King’s-Edgehill School Holy Week Newsletter

by CCW | 27 March 2018 20:00

Standing afar off, beholding these things

What things? The things of the Passion of Christ. Holy Week is the spectacle of our betrayals within the greater spectacle of God’s love without which we cannot behold these things.

Palm Sunday to Easter is really one long, continuous liturgy. We immerse ourselves in the Passion. In the classical Anglican understanding, that means all four of the accounts of the Passion by each of the four evangelists. It is an act of remembering in a very intense way what belongs to the Passion of Christ.

Passion here means being acted upon. Christ wills to be acted upon, to be delivered into our hands. Holy Week presents us with the whole range of human emotions in all of their disorder and disarray, in all of their confusion and uncertainty. We confront ourselves in our encounter with God in Christ and especially in his sufferings of which our sins are the real cause. The point is to find ourselves in the crowds which circle around Christ and his cross. We go from greeting Christ in his triumphal entry into Jerusalem with the shouts of Hosanna to the deeply disturbing cries of Crucify, Crucify. These are our contradictions, our confusions. Christ’s crucifixion shows us what they literally look like.

The cross is absolutely central. That is often a difficult concept for the contemporary world which is more inclined to see it as a symbol of cruelty and hate. The point of Holy Week in its concentration on the Passion of Christ is to see the cross as the symbol of love and forgiveness, of reconciliation and hope. By beholding the things of the Passion we participate in the Passion and its meaning for us in our lives. It is a great check upon our pride and presumption, upon the ways in which we get so caught up in ourselves and lose our very humanity.

The narratives are extremely intense and thought-provoking in the way in which they reveal things about ourselves in our “thoughts, words, and deeds” but in such a way that we are not destroyed by what we see about ourselves. They provide no place or occasion for complacency or self-righteousness. We are changed in some sense by what we see, or, at the very least, there is that possibility.

Suffering. It is an important part of the all of world religions. Buddhism is defined, one might say, by its relation to the question of suffering, the origins of which lie in desire, in the idea of the self.

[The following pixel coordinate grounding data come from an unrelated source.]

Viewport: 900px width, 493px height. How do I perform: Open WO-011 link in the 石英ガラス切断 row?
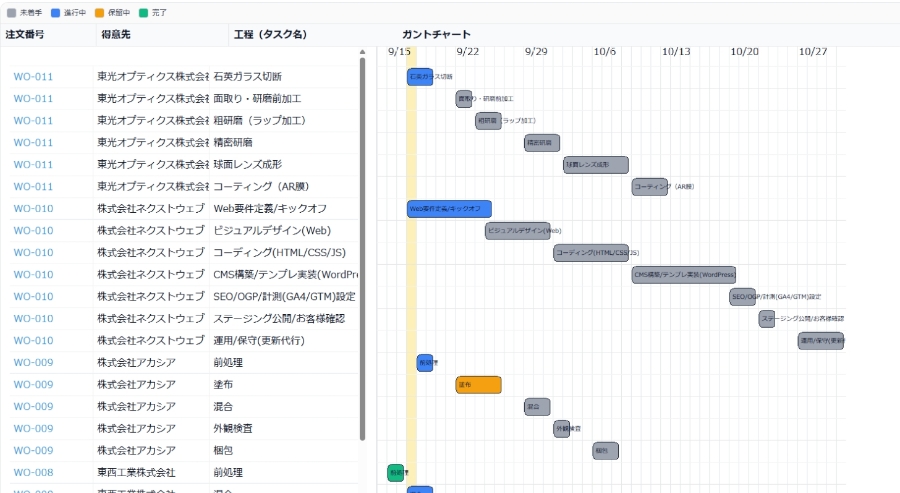tap(33, 77)
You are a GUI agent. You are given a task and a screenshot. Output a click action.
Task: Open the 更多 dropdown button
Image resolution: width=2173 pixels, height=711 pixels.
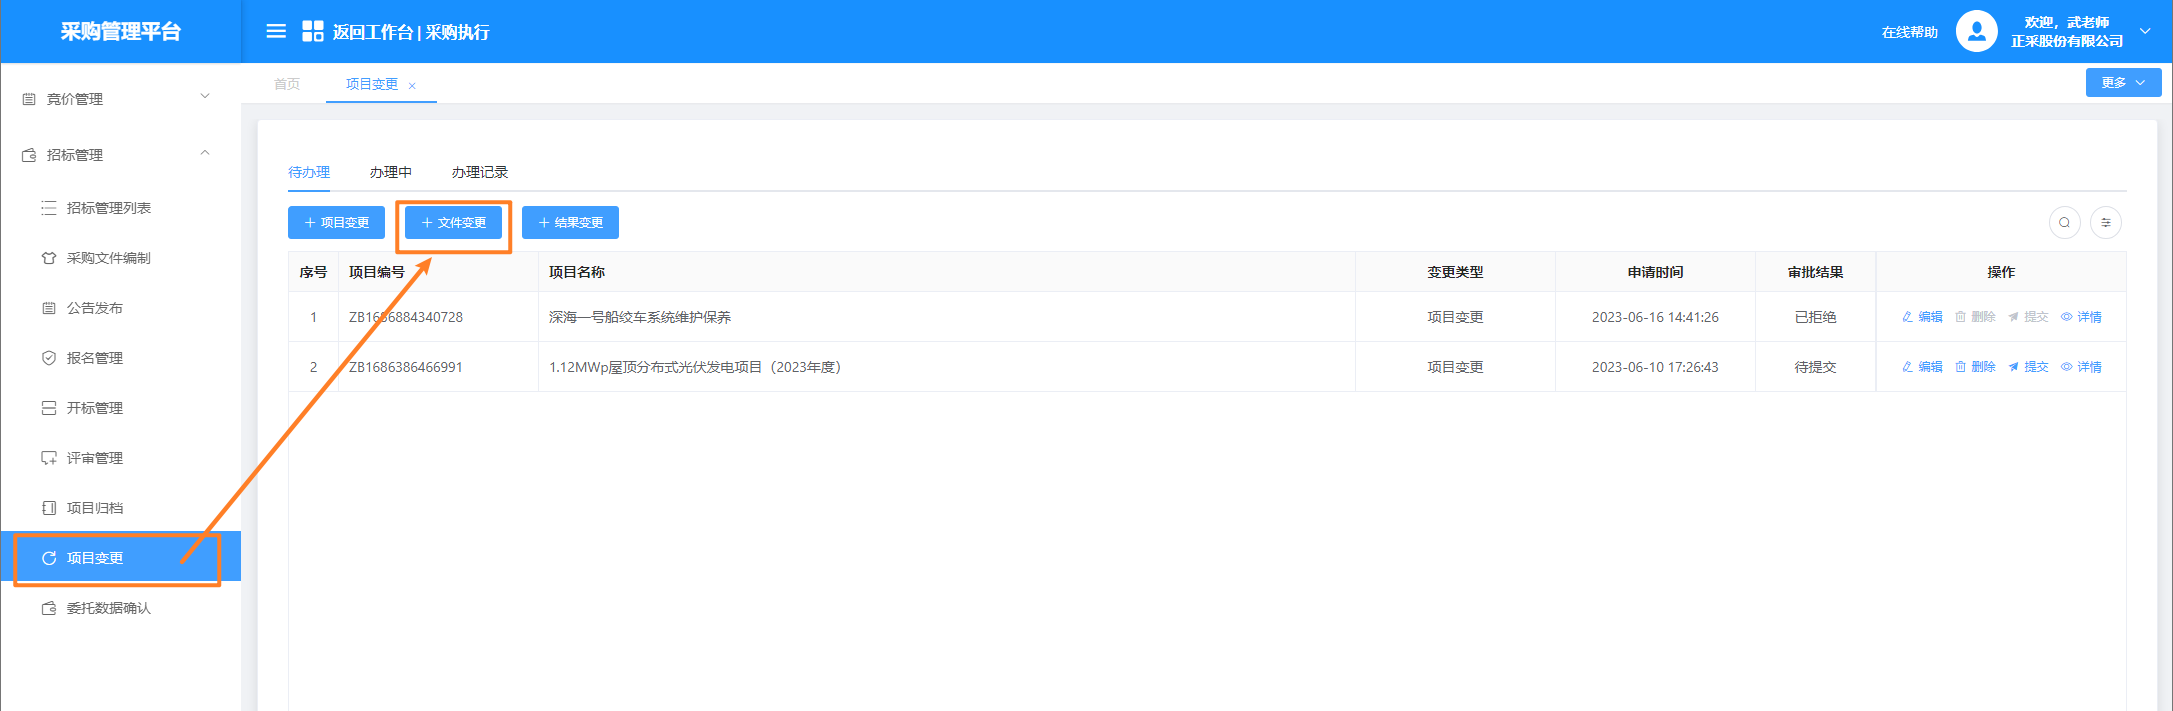[2122, 83]
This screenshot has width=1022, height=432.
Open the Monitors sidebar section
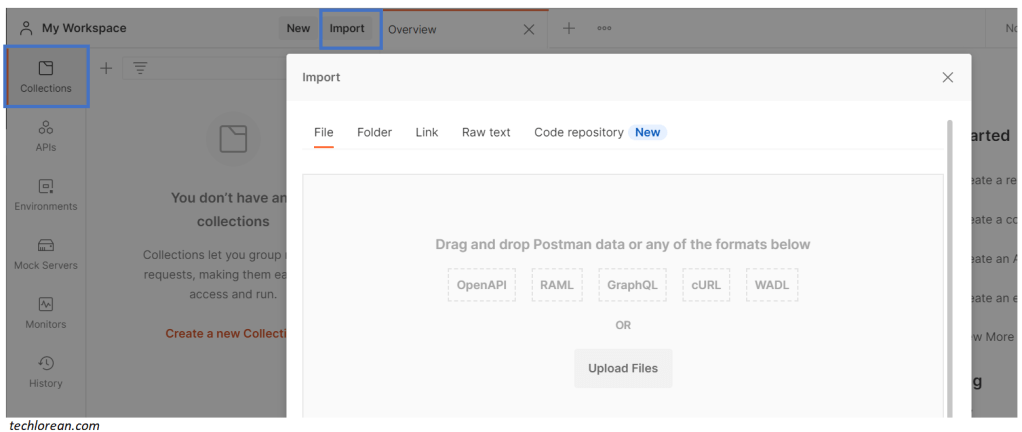(46, 313)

Get rid of desire means getting rid of the false idea of ‘you.’ ‘You’ do not exist. There is no ‘you’. ‘You’ are but an illusion. For other religious traditions and philosophies, denying oneself is a key concept. Only so can we be present to and with others.

“God is suffering,” as the mystic theologian, Meister Eckhart suggests, providing a very provocative approach to suffering. I suffer therefore I am but my suffering is in God, a suffering without suffering, a suffering in which there is a kind of radical comfort, a comfort in the suffering. We easily forget that suffering belongs to the human experience and without denying its reality we forget that God makes a way to himself through it. Such is “the most burning love of the Crucified,” as Bonaventure puts it. God’s love of his own goodness burns through all of the follies and wickednesses of our humanity. Even suffering in this view of things brings us to the truth of our humanity which is found only in God. Even the cross, that hideous thing becomes a “beauteous form” which, as John Donne puts it “assures a piteous mind,” a mind that knows its need of pity and mercy and so is open to it.

Lancelot Andrewes, one of the great poetic preachers of the soul’s return to God remarks about the spectacles of Christ’s crucifixion that it is all liber charitatis, the book of love opened for us to read. That is the challenge and the joy of Holy Week. Embrace the suffering and find the joy. It is all in our beholding these things and letting them shape our souls.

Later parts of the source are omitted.